**YOUR TASK:** Line by line, copy the data below exactly.

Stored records

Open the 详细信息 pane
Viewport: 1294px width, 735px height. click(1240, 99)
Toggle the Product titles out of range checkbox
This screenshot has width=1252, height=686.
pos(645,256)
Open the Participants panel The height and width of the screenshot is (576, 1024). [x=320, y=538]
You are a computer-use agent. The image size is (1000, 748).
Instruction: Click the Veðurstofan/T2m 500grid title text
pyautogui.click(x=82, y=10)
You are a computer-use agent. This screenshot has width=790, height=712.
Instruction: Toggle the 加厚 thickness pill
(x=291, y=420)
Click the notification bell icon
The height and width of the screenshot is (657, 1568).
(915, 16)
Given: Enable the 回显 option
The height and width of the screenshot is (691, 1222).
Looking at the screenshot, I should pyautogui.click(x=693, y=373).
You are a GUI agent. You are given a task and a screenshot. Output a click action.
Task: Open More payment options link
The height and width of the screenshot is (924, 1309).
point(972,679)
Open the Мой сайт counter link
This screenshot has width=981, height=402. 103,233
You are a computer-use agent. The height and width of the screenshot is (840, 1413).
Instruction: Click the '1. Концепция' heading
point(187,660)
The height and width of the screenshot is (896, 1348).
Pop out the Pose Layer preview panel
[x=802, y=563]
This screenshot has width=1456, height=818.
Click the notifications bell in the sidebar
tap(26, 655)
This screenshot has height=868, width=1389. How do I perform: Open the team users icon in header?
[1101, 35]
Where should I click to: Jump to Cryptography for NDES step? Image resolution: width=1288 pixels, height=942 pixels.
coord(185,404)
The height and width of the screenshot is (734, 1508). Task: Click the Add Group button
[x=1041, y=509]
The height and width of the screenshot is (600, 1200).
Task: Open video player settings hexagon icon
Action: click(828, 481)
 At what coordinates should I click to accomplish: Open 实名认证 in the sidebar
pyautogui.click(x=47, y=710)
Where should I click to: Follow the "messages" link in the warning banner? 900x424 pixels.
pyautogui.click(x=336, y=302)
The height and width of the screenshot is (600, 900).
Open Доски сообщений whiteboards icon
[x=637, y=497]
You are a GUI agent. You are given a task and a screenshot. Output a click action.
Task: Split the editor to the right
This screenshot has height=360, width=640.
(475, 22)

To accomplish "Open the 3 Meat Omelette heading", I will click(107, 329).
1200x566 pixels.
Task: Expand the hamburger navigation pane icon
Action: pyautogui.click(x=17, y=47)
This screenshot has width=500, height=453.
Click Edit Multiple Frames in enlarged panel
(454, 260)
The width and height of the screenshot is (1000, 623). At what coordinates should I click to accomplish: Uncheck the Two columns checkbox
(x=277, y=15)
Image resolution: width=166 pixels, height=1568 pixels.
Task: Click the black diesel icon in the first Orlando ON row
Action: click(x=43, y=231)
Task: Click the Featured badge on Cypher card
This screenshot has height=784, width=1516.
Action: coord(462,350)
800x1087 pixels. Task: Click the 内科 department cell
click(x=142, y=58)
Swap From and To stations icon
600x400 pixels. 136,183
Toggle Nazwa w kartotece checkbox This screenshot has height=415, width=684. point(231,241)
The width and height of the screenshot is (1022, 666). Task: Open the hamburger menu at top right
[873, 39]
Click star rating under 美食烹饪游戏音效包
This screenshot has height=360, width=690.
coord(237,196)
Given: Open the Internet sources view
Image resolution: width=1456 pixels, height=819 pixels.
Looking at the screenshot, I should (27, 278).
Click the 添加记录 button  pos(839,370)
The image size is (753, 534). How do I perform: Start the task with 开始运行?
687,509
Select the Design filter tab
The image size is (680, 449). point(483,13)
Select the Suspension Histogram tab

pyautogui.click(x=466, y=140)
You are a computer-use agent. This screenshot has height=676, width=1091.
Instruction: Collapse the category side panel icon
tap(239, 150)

**RESULT OF THE EXERCISE:**
Open the 详细信息 pane
Viewport: 1294px width, 735px height. click(1240, 99)
Toggle the Product titles out of range checkbox
This screenshot has width=1252, height=686.
pos(645,256)
Open the Participants panel The height and width of the screenshot is (576, 1024). [x=320, y=538]
You are a computer-use agent. The image size is (1000, 748).
Instruction: Click the Veðurstofan/T2m 500grid title text
pyautogui.click(x=82, y=10)
You are a computer-use agent. This screenshot has width=790, height=712.
Instruction: Toggle the 加厚 thickness pill
(x=291, y=420)
Click the notification bell icon
The height and width of the screenshot is (657, 1568).
(915, 16)
Given: Enable the 回显 option
The height and width of the screenshot is (691, 1222).
Looking at the screenshot, I should pyautogui.click(x=693, y=373).
You are a GUI agent. You are given a task and a screenshot. Output a click action.
Task: Open More payment options link
The height and width of the screenshot is (924, 1309).
point(972,679)
Open the Мой сайт counter link
This screenshot has width=981, height=402. 103,233
You are a computer-use agent. The height and width of the screenshot is (840, 1413).
Instruction: Click the '1. Концепция' heading
point(187,660)
The height and width of the screenshot is (896, 1348).
Pop out the Pose Layer preview panel
[x=802, y=563]
This screenshot has width=1456, height=818.
Click the notifications bell in the sidebar
tap(26, 655)
This screenshot has height=868, width=1389. How do I perform: Open the team users icon in header?
[1101, 35]
Where should I click to: Jump to Cryptography for NDES step? Image resolution: width=1288 pixels, height=942 pixels.
coord(185,404)
The height and width of the screenshot is (734, 1508). Task: Click the Add Group button
[x=1041, y=509]
The height and width of the screenshot is (600, 1200).
Task: Open video player settings hexagon icon
Action: click(828, 481)
 At what coordinates should I click to accomplish: Open 实名认证 in the sidebar
pyautogui.click(x=47, y=710)
Where should I click to: Follow the "messages" link in the warning banner? 900x424 pixels.
pyautogui.click(x=336, y=302)
The height and width of the screenshot is (600, 900).
Open Доски сообщений whiteboards icon
[x=637, y=497]
You are a GUI agent. You are given a task and a screenshot. Output a click action.
Task: Split the editor to the right
This screenshot has height=360, width=640.
(475, 22)

To accomplish "Open the 3 Meat Omelette heading", I will click(107, 329).
1200x566 pixels.
Task: Expand the hamburger navigation pane icon
Action: pyautogui.click(x=17, y=47)
This screenshot has width=500, height=453.
Click Edit Multiple Frames in enlarged panel
(454, 260)
The width and height of the screenshot is (1000, 623). At what coordinates should I click to accomplish: Uncheck the Two columns checkbox
(x=277, y=15)
Image resolution: width=166 pixels, height=1568 pixels.
Task: Click the black diesel icon in the first Orlando ON row
Action: click(x=43, y=231)
Task: Click the Featured badge on Cypher card
This screenshot has height=784, width=1516.
Action: coord(462,350)
800x1087 pixels. Task: Click the 内科 department cell
click(x=142, y=58)
Swap From and To stations icon
600x400 pixels. 136,183
Toggle Nazwa w kartotece checkbox This screenshot has height=415, width=684. point(231,241)
The width and height of the screenshot is (1022, 666). Task: Open the hamburger menu at top right
[873, 39]
Click star rating under 美食烹饪游戏音效包
This screenshot has height=360, width=690.
coord(237,196)
Given: Open the Internet sources view
Image resolution: width=1456 pixels, height=819 pixels.
Looking at the screenshot, I should (27, 278).
Click the 添加记录 button  pos(839,370)
The image size is (753, 534). How do I perform: Start the task with 开始运行?
687,509
Select the Design filter tab
The image size is (680, 449). point(483,13)
Select the Suspension Histogram tab

pyautogui.click(x=466, y=140)
You are a computer-use agent. This screenshot has height=676, width=1091.
Instruction: Collapse the category side panel icon
tap(239, 150)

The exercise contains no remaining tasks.